- Work task:
Resume the passage below about becoming part of a NASCAR pit crew, writing what follows its final sentence.

While the drivers often shine on “Race For The Championship,” they’re surrounded by a group of top-tier athletes that make up their respective pit crews. They may not receive the same acclaim, but there are many fans of motorsports who get in on the action through pit work, one of the most important aspects of racing.
However, despite the fact there are more opportunities in a pit crew career, there’s also quite a lot of work involved. In fact, if you’ve already graduated college and weren’t in some kind of athletics program, the chance that a NASCAR pit crew career is in your future is cut down dramatically.
As “Life In The Fast Lane” star Paul Swan, who previously played college football, previously told USAInsider, this is the work of athletes, not just car enthusiasts. Each day they’re in the gym conditioning their bodies to run these repetitive drills that will ultimately add or subtract precious seconds from a pit stop.
However, there’s more to a high school and college athletics background that makes it necessary for NASCAR pit crew work. Adam Merrell, the director of motorsports at the Performance Instruction & Training school, which works to send athletes to Cup Series teams, told USA Insider that a background in sports typically means someone is familiar with being coached. This alone often puts them head and shoulders above those who aren’t.
“One of the biggest things we ask them is, are they coachable? Sometimes people take that as ‘Did they play sports?’ and if they did, that helps, but are they coachable at a job they have? Do they take constructive criticism? That’s probably one of the biggest things we see that helps or hinders the progression,” he explained.
“If they’ve been coached and can take constructive criticism, that’s a huge thing. Unlike some sports, this is a lot of repetitive movement, there’s not a lot of variation. You’re pitting the same-sized car every weekend, the stops are pretty much consistent,” he continued. “So there are variations that occur but a lot of grinding of the same movements and a lot of people struggle with pulling a tire to the right 1,000 times a week. We take that monotony through coaching and make it better and more efficient.”
Typically, PIT and similar schools, as well as NASCAR teams, will look to high school and college athletics programs to recruit potential talent. However, if you’ve put in the work, are interested in NASCAR pit work, and still haven’t crossed paths with a recruiter, it’s time to be proactive.

- Data segment:
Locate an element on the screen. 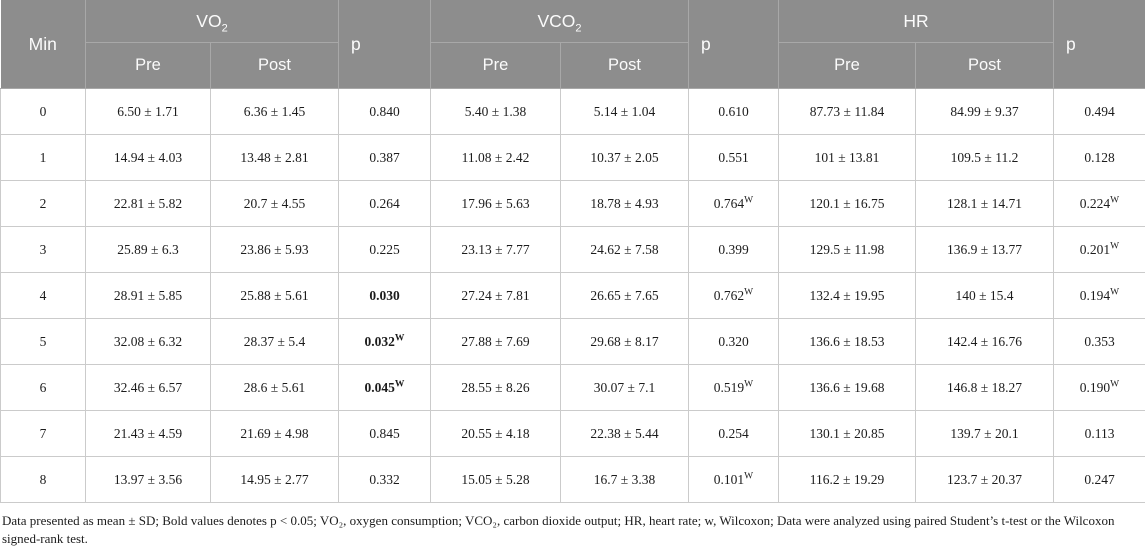  hr-post-cell: 146.8 ± 18.27 is located at coordinates (985, 388).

- Answer below:
As with getting into professional driving, networking is key. There are several avenues for people who are interested to get more involved in their local track. Purchasing a pit pass gives people not only a behind-the-scenes look at what the job is, but it provides opportunities to get to know people who could put in a good word for you with the right people to open doors.
Merrell noted that, in addition to world-class training, the biggest appeal of pit crew work is the networking opportunity it provides, calling it “a really good ice-breaker.”
He added that most of their students come from word of mouth among existing teams within NASCAR.
“About 70 percent of those pit crew on Sunday did come through here first and then they moved onto those Cup teams, some with an athletic background, some without,” he said. “We have a really good network with those cup teams. We’ve been doing this since 2000 so they’ll reach out to us.”
In short, it takes a lot of work and adherence to a specific lifestyle in order to make it as a NASCAR pit crew member. A background in athletics, the ability to be coached, and a talent for networking with the right people are all key factors just to get your opportunity. From there, it’s all about being willing to put in the hard work.
“I always tell people, if they’re uncomfortable sweating a little bit, getting out in the evening, this is probably not the job for them,” Merrell concluded.